Print exactly the lines from the one that contains "Where should I" through the final line of the entries below, both included, and nothing else; omit the pictures.

Collected data:
--- --- ---
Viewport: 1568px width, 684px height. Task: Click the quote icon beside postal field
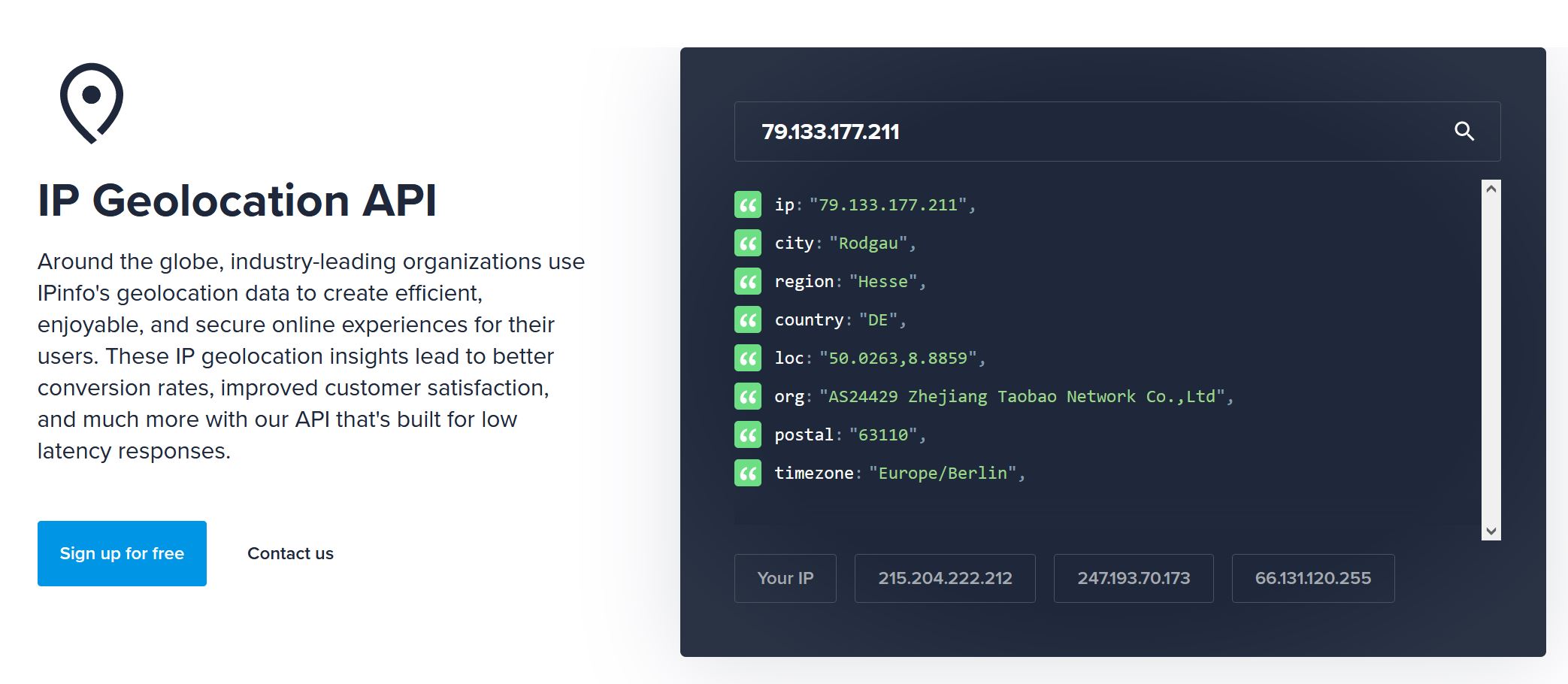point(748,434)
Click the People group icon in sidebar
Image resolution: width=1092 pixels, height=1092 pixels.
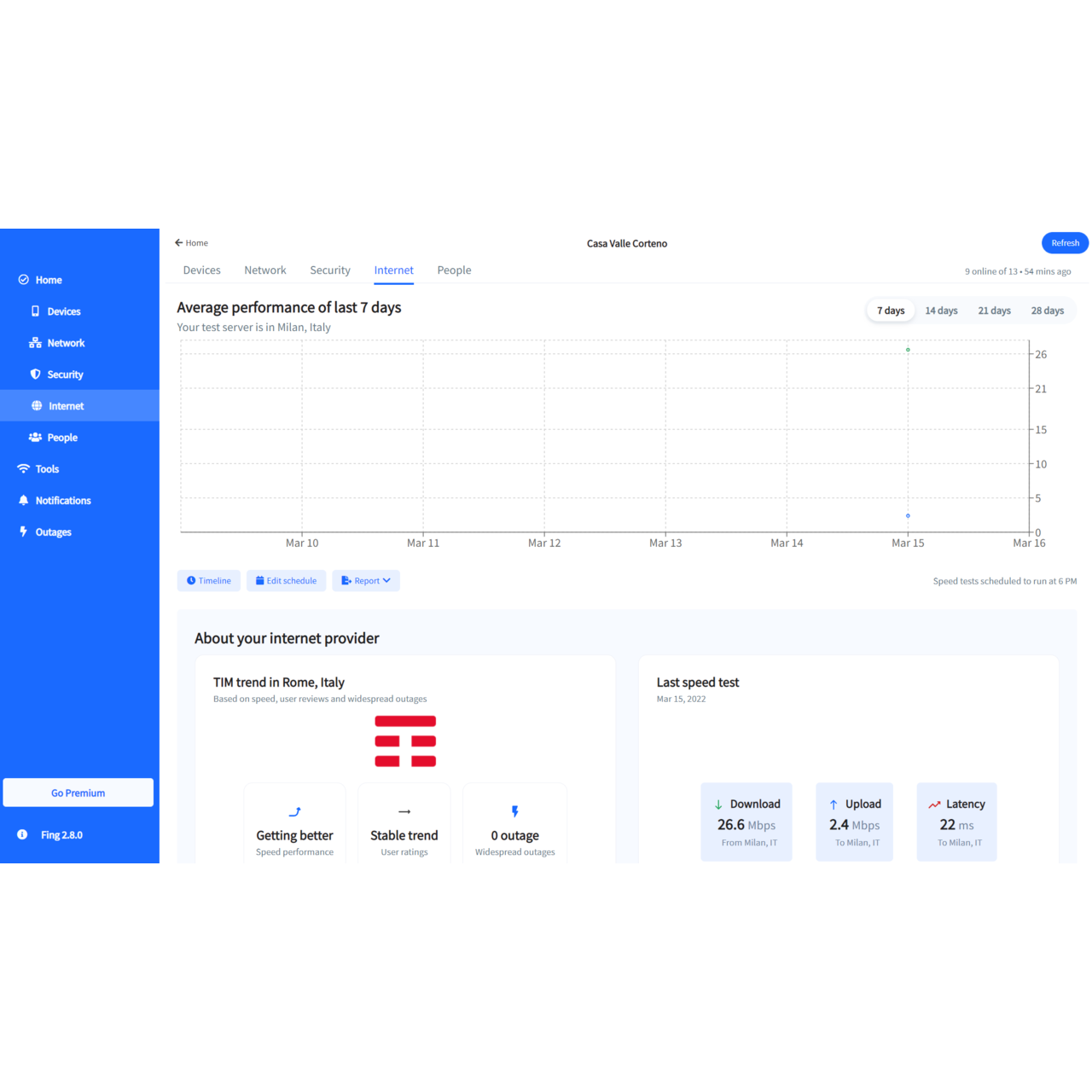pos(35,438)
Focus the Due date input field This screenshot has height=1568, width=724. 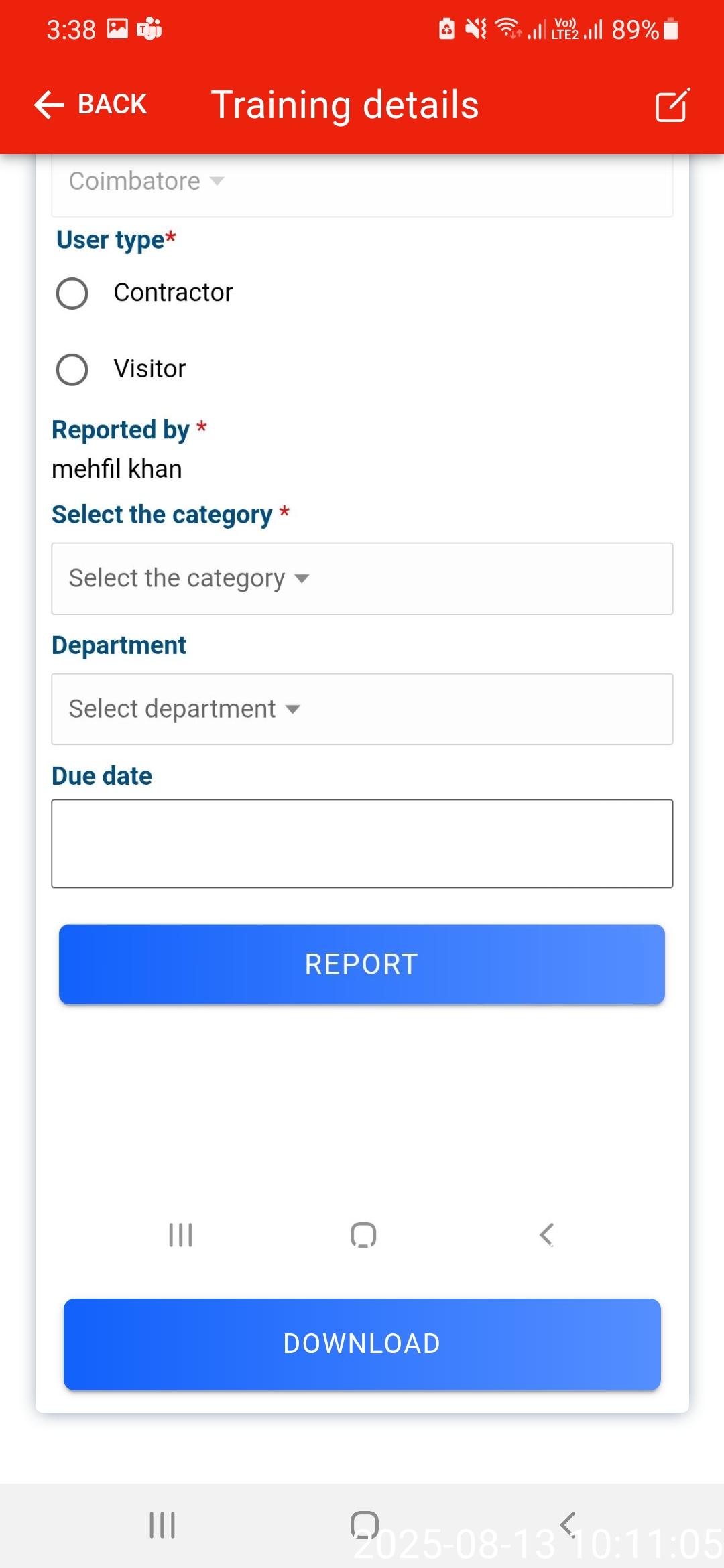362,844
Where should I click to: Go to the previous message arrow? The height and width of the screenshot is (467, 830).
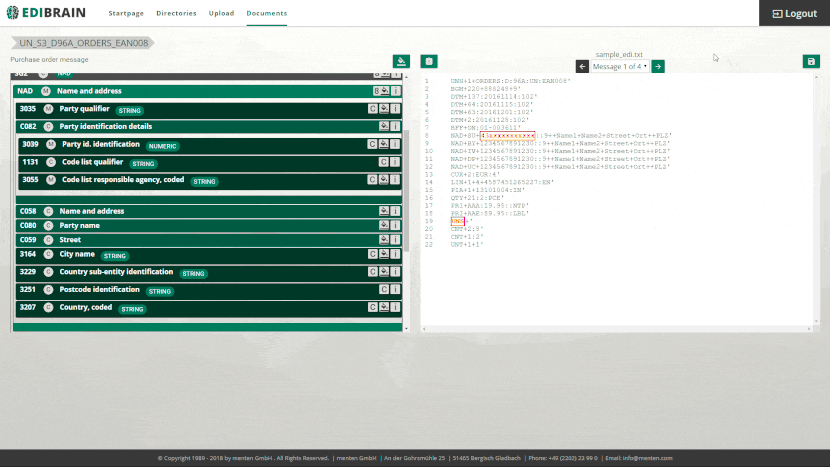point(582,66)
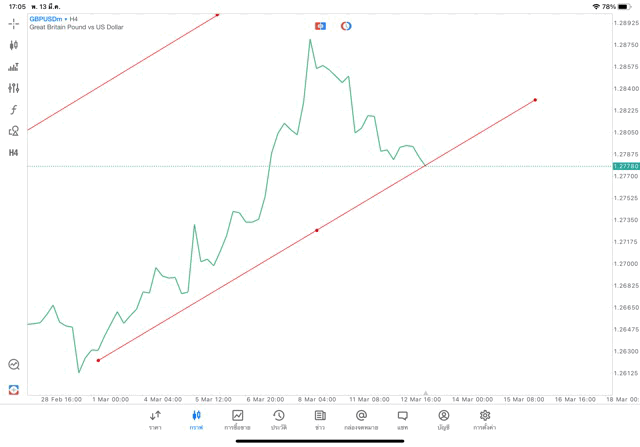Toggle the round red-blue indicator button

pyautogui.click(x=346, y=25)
--- --- ---
The answer:
Where should I click to: Go to the previous message arrow? The height and width of the screenshot is (467, 830).
point(582,66)
Toggle the round red-blue indicator button

pyautogui.click(x=346, y=25)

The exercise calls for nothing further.